When we are children and young adults, it can be easy for us to go about our lives without thinking about the true value of learning particular skills now, when we are young, rather than waiting until we’re older. When I look back at my life through those halcyon days of middle and high school, and even college, it makes me truly realize the significance and value of learning particular financial life skills when we’re young. These skills, I now realize, not only impact a young adult’s knowledge and understanding of finances at that age, but also evolve over time as they gain life experience and exposure to new and more complex financial concepts. As a Junior and Senior at the University of Wisconsin-Madison, I served as a peer educator for two Financial Life Skills courses, one for freshman/sophomore students, and the other for upper classmen, with most of the students being seniors preparing for life after graduation. The courses covered topics ranging from our personal view of money based on our core values, beliefs, upbringing, etc., to preparing financially for unexpected life events by establishing a “rainy day fund”, to utilizing insurance to best fit our needs. My interactions with these college students and other students over the years related to personal finance have highlighted for me a few key financial life skills/concepts. Three concepts that consistently arose and that I wish I was exposed to in greater detail at a young age are:
- Budgeting/cash flow management;
- The power of paying yourself first as a saving strategy;
- The value of compound interest.
I have become acutely aware, through my years of working with young adults, that the term “budget” often triggers feelings of uncertainty and apprehensiveness around the (perhaps misplaced) idea that creating a budget will be overwhelming and stressful. However, after just a brief exposure to the a few tracking tools and budgeting strategies, and a two-week long expense tracking activity, many of these same individuals showed a confidence and comfort level that was like a breakthrough. Of course there are many different tools that can be used for budgeting and cash flow management, but a tool that helped me obtain a better understanding of my money “habitudes” (habits and attitudes towards how I view money) was Mint.com. Admittedly, online budgeting isn’t for everyone, but for me, having my checking account and credit card linked allowed me to see exactly where I was allocating my resources in a crystal clear way. From there, it was a cinch to develop a spending plan that best fit my situation. With a tool like Mint, I was able to develop a skill that has made me more aware of my spending and eased any stress I might have harbored about the unknown. The thing is, with just a simple online search, one can find so many different tools and cash management strategies that one is almost certain to be best tailored to their needs and situation.
Paying Yourself First
While budgeting is a skill that can be so valuable to obtain at a young age, the concept of “paying yourself first” can leverage budgeting for a double pay-off. Paying yourself first means building a system that automatically allows you to achieve your saving/investment goals without taking any additional steps. Two common methods are setting up automatic contributions to a savings or investment account, or setting up automatic payroll deductions for contributions to one’s employer-provided retirement plan. Either of these simple strategies can drastically streamline the process of having to continuously manually allocate funds each week or month to the desired bank or investment account, a task which can be difficult to keep consistent. Combined with a personally tailored budget, automatic transfers produce not only peace of mind surrounding savings goals, but also provide a clear picture of exactly how one can be better prepared in the event of an emergency or unplanned expense. Having this discussion with young students while they’re young can equip them with a skill that may also help reduce anxiety regarding finances as they enter new and different life stages.

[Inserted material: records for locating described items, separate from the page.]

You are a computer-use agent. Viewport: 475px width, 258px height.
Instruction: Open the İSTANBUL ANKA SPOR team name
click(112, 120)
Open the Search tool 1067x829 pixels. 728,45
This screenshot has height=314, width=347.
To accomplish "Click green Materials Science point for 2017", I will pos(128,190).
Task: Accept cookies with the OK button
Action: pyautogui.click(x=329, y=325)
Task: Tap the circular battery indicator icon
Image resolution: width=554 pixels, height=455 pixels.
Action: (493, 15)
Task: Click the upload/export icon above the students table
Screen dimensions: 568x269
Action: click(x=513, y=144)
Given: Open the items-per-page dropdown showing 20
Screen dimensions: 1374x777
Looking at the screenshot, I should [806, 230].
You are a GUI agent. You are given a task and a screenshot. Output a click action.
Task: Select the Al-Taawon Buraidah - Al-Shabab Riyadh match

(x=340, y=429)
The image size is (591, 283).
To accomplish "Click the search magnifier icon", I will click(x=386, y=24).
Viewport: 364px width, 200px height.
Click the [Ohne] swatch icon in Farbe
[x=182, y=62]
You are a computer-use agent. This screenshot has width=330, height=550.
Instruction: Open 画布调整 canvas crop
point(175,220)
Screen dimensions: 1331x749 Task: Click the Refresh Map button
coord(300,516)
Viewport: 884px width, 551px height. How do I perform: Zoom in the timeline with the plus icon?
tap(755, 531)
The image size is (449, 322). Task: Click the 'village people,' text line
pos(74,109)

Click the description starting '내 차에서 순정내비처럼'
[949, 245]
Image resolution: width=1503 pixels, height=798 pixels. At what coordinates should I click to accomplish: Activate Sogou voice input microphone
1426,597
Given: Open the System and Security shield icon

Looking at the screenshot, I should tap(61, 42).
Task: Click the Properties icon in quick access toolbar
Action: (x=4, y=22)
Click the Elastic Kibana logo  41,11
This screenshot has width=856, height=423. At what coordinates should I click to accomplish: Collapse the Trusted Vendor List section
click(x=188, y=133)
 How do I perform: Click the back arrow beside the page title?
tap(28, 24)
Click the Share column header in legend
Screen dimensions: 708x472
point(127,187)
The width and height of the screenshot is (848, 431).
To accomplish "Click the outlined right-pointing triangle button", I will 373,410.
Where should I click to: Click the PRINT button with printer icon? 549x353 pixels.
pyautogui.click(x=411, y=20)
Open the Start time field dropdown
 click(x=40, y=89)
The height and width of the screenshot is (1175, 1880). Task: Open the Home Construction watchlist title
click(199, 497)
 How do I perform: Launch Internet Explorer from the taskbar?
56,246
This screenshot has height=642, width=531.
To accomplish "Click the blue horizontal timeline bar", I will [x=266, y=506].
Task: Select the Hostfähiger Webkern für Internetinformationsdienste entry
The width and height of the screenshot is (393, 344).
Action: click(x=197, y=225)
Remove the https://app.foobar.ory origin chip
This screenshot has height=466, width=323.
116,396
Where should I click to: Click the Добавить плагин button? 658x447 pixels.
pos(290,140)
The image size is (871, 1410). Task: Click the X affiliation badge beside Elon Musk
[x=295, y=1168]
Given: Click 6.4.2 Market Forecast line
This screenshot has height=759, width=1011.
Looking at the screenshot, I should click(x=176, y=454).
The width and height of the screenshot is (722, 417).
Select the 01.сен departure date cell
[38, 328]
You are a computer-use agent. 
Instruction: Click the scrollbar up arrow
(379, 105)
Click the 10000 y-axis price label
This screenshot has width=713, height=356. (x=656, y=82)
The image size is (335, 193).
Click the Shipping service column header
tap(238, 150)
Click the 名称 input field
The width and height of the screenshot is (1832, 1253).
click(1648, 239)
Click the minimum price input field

While I wish that I was exposed to these techniques at a much younger age, I now see the immense benefits of living with the “pay yourself first mindset” as it also pertains to the impact of compound interest over time. Sometimes referred to as the 8th wonder of the world, the concept of compound interest is that over time, the interest you earn on an investment will be compounded by earning additional interest on that same interest. In other words, it is interest on interest. Think of this concept as our dollars going out to recruit more dollars to join them in growing over time. For example, two individuals each choose to save $300 a month until they are age 65 in preparation for retirement. Individual A is 25 years old and Individual B is 30 years old. Assuming a 5% annualized rate of return and compound interest, Individual A will have $457,806 at age 65, and Individual B will have $340,828. The dramatic difference in the total savings amount between these two individuals illustrates the effect of compound interest, as well as the impact that just 5 years can make in future savings. Understanding the true power of this concept at a young age makes the saving process feel more real, and positions us to realize the impact of saving now versus waiting to save later. And when we know it, we can act on it.
I feel privileged today to be able to reminisce about my childhood and life as a young adult, and find these three concepts rising to the fore as three skills that I wish I was exposed to even more at a younger age. My studies in college and now my experiences as a young Financial Planner have revealed the deep impact that having a solid foundation, built around these concepts, can have in navigating the financial aspects of one’s life. I see now how they can ease the stress and uneasiness that often accompanies learning new financial concepts. I will never stop advocating for our school systems to continue to integrate personal finance-related programs and courses in their required curriculum. But the main thing that strikes me today is that by taking a few small but significant steps on our part, personally, to educate the younger generation and to encourage them to experience and explore these financial concepts, we will further prepare them for the future and instill in them a confidence that can guide them financially the rest of their lives.